What makes fsck so slow on big filesystems

ffsfilesystemsfsckopenbsd

I have over a dozen of filesystems on my OpenBSD server with 12GB DDR3 and several 1.5TB HDDs. All filesystems themselves are generally between 8GB and 64GB in size.

I've noticed that even by following the best practice — of keeping them so small — fsck is still very slow on reboot.

What makes fsck so slow? Raw filesystem size? Total number of inodes (iused + ifree)? Number of used inodes? Something else entirely? Any easy way to improve fsck times even further?

Best Answer

The purpose of running fsck is to find inconsistencies. Doing so means walkig the filesystem to look at each directory entry (directory/file) as well as the data behind it to verify for example that the size in the directory entry matches the actual size of the data. This process has always been slow.

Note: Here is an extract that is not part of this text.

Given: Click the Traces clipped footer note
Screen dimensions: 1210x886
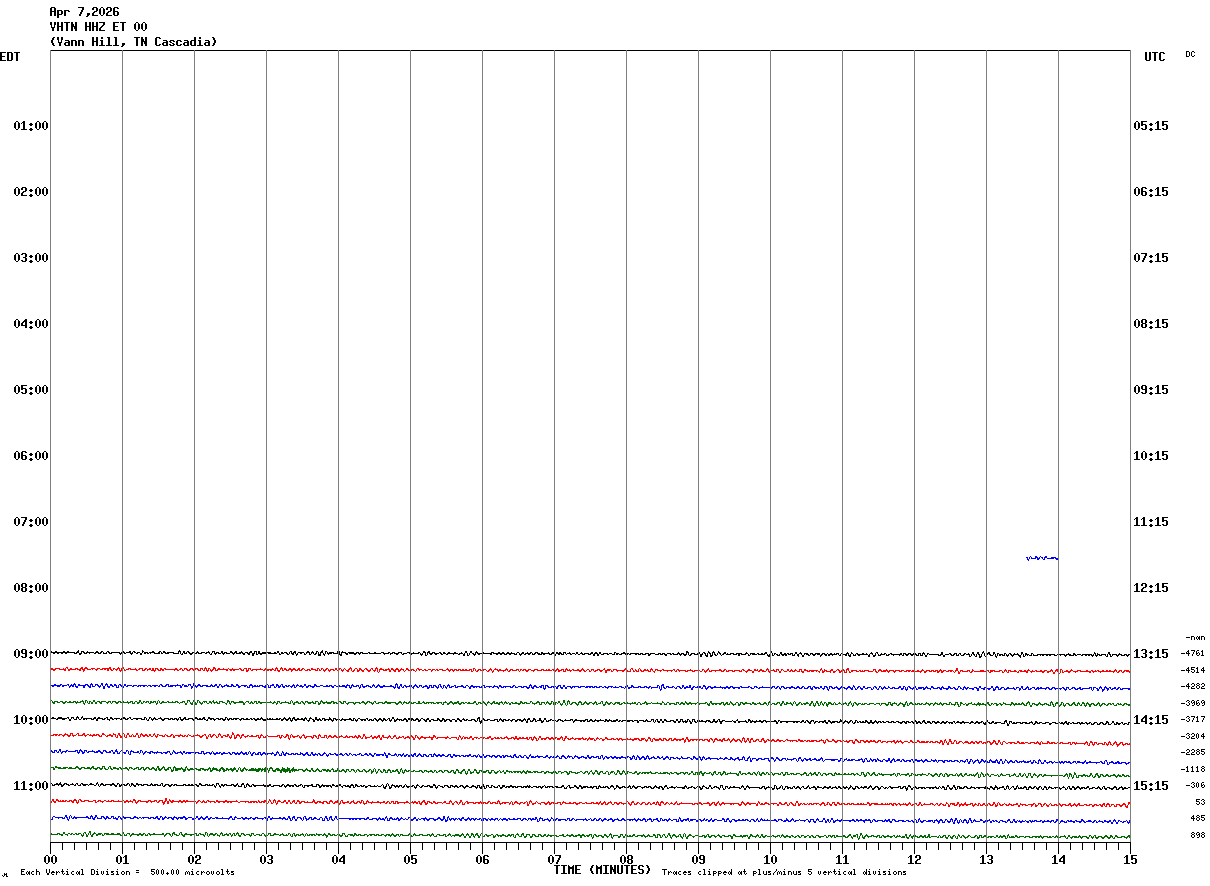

In the old days we didn't notice since filesystems were much smaller, contained a smaller amount of files and computers took longer to boot anyway (services were started sequentially). Since speed of rotating disks isn't increasing in the same way capacity does, running a filesystem check during system start is becoming less and less feasible.

That's why many reasonably modern filesystems like ext3, ext4, reiserfs, XFS,... don't do a filesystem check on reboot anymore. Instead they use a journal for bookkeeping. Before a change is written to disk it is written to the journal. Once the change is complete the outstanding transaction is marked as complete in the journal. Should the system die before a transaction is complete the filesystem knows which transactions were underway and can "replay" these transactions to bring the filesystem back into a consistent state. This tends to be much faster than running a filesystem check. Modern filesystems use a ton of clever tricks to reduce the overhead of maintaining the journal - in practice you often don't notice the difference.

The latest generation of filesystems like btrfs, ZFS,... uses copy-on-write techniques which means a transaction that modifies a file or metadata never overwrites existing data. Instead the new data is written to separate blocks. Once the new copy is ready the filesystem atomically switches over to using the new copy. This also effectively prevents the filesystem from becoming inconsistent (plus it has some other advantages).

Consider using a journaling filesystem or a copy-on-write filesystem if you want your system to start quickly.